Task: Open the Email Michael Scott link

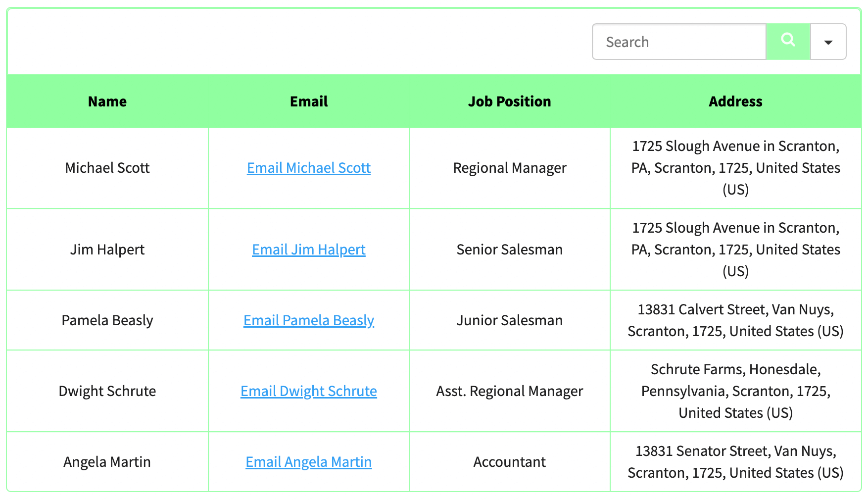Action: 309,168
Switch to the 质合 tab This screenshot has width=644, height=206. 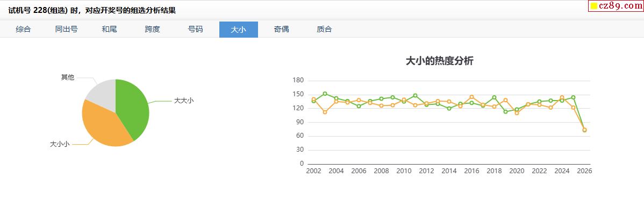pyautogui.click(x=325, y=30)
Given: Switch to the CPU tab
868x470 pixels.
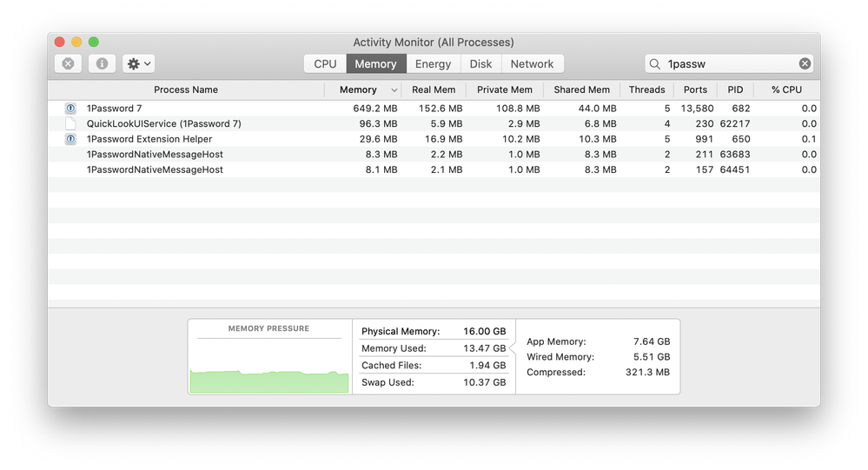Looking at the screenshot, I should click(325, 63).
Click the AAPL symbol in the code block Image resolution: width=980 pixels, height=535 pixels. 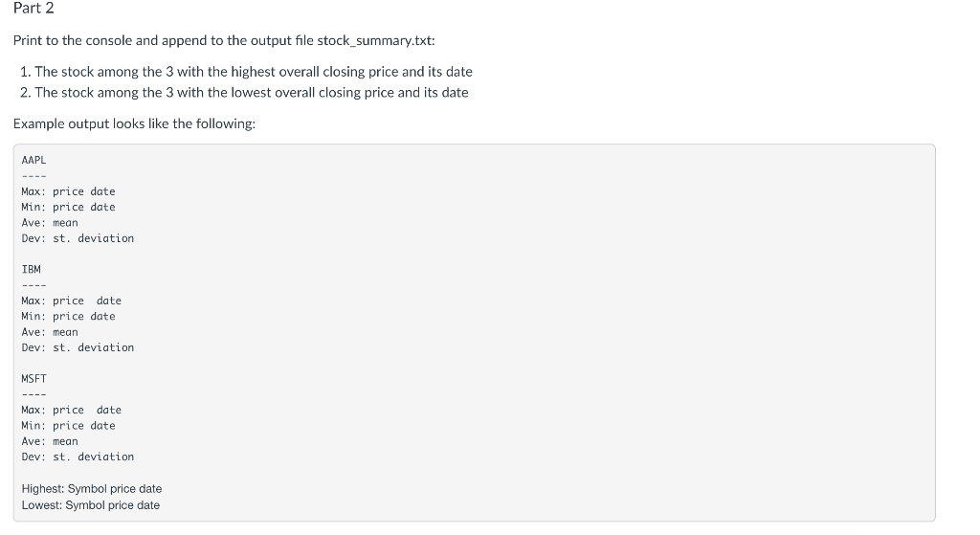pos(33,160)
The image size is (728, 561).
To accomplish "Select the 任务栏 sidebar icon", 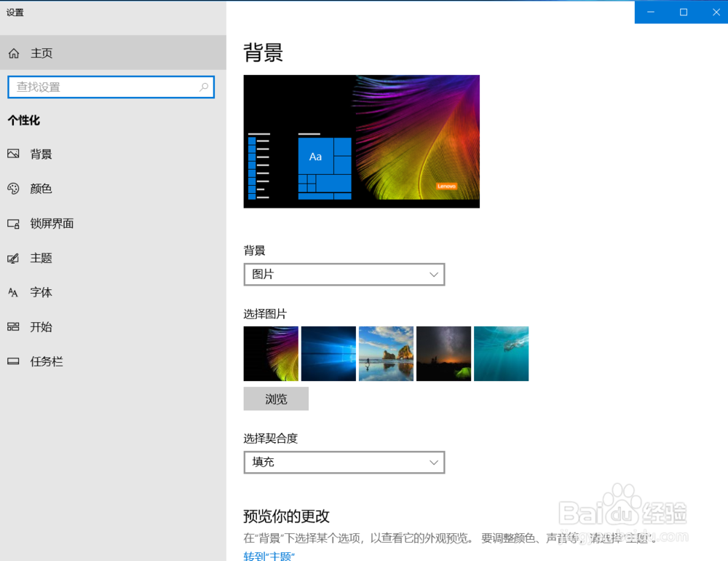I will 15,361.
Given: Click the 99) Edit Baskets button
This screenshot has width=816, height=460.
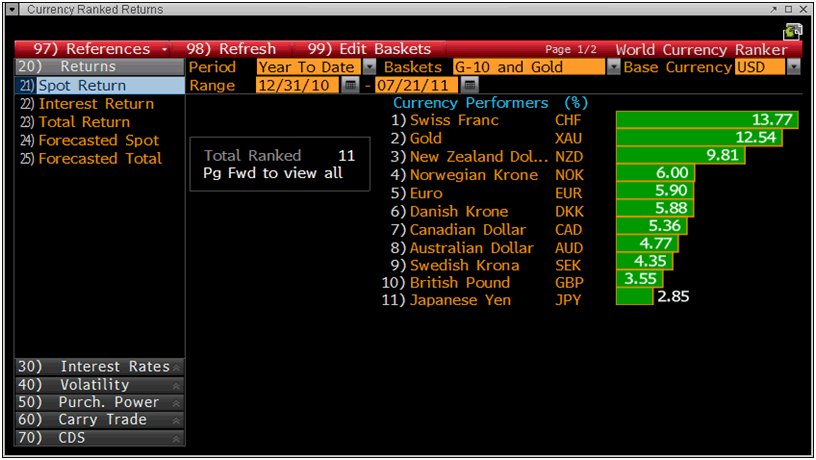Looking at the screenshot, I should click(x=369, y=49).
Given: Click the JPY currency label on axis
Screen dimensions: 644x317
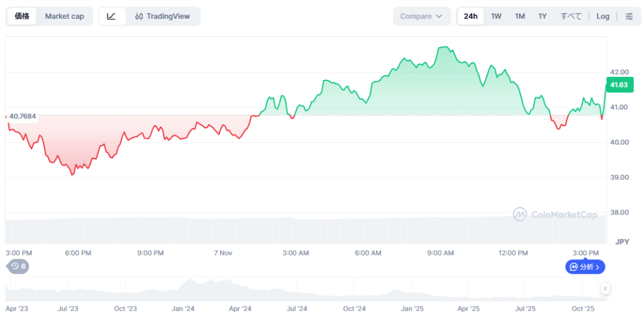Looking at the screenshot, I should [x=621, y=242].
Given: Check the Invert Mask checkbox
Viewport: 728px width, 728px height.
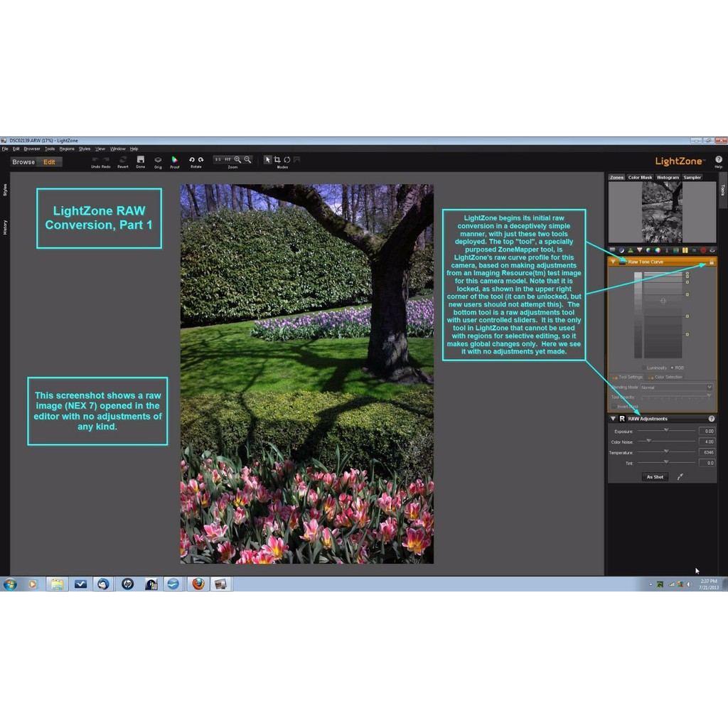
*****
Exercise goal:
Across the preceding material, how many lines contain the word "Given"? State the number alone.

Finished exercise:
4